Die achte Symphonie von Ludwig van Beethoven wird nur selten so ernst genommen, wie es die Partitur vorgibt. Vielmehr versucht man, der pastoralen Tonart F-Dur gerecht zu werden und ein harmloses Symphoniechen zu präsentieren. So wie Markus Poschner mit dem Bruckner Orchester musizierte, standen genau jene genialen Modernismen, trickreichen rhythmischen Verschiebungen, jenes Spiel mit Artikulation und Dynamik, die in jedem Moment zur überraschenden Attacke ansetzen, im Mittelpunkt der Interpretation. Nicht viel anders gestaltete Poschner die davor gespielte erste Symphonie, in der Beethoven immer wieder neue Lösungen findet.
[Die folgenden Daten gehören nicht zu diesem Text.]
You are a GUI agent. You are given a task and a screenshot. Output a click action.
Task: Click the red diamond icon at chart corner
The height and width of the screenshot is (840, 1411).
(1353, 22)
Beethovens Sinfonien begeisterten akribisch neu gedacht im Brucknerhaus
Cameron Carpenter

In beiden Symphonien bekommt die Pauke eine neue Rolle, die das Rhythmische stark in den Vordergrund hebt. Dort setzt Poschner an, der scheinbar vollkommen gelassen das Geschehen unaufdringlich zu steuern schien und doch unter Höchstspannung jede einzelne Phrase modellierte, jedem überraschenden Akzent seine Wirkung zukommen ließ und das bestens aufgelegte Bruckner Orchester zu einer fulminanten Höchstleistung hinriss. Das Orchester quittierte das nicht nur mit einer fabelhaften Umsetzung, sondern streute ihm in Form von Applaus Rosen. Der eigentliche Star des Abends, der amerikanische Organist Cameron Carpenter, ging dabei ziemlich unter. Das lag auch an der Aufgabe, das ganze Orgelwerk Bruckners zu Gehör zu bringen. Bruckner war einer der größten Improvisatoren seiner Zeit, zeigte aber für Orgelkompositionen wenig Interesse. Das einzig Spannende an diesem Abend wäre die so genannte "Improvisationsskizze Ischl" gewesen, bei der der greise Komponist 1890 auf seine 22 Jahre zuvor geschriebene erste Symphonie zurückgriff. Allerdings machte Carpenter daraus nicht mehr als ordentliches Orgelspiel, das die harmonische Komplexität weitgehend aussparte und eher wenig stilgerichtet Bruckners Ideen verdrängte. Der exzentrische Organist war hier in seiner überbordenden Technik stark eingebremst, fand für einige Werke eine feine Registrierung, nahm andere wiederum zu schnell, um die Schwellwerkeffekte sinnvoll einsetzen zu können. Bruckners Orgelminiaturen sind interessante Studienobjekte, aber keine wirkliche Konzertmusik.

Fazit: Ein durch seine strenge Zweiteilung eigenwilliges Konzert, bei dem der symphonische Teil mit einem akribischen Neudenken Beethoven’scher Radikalität sicherlich der emotional aufwühlendere und aussagekräftigere war.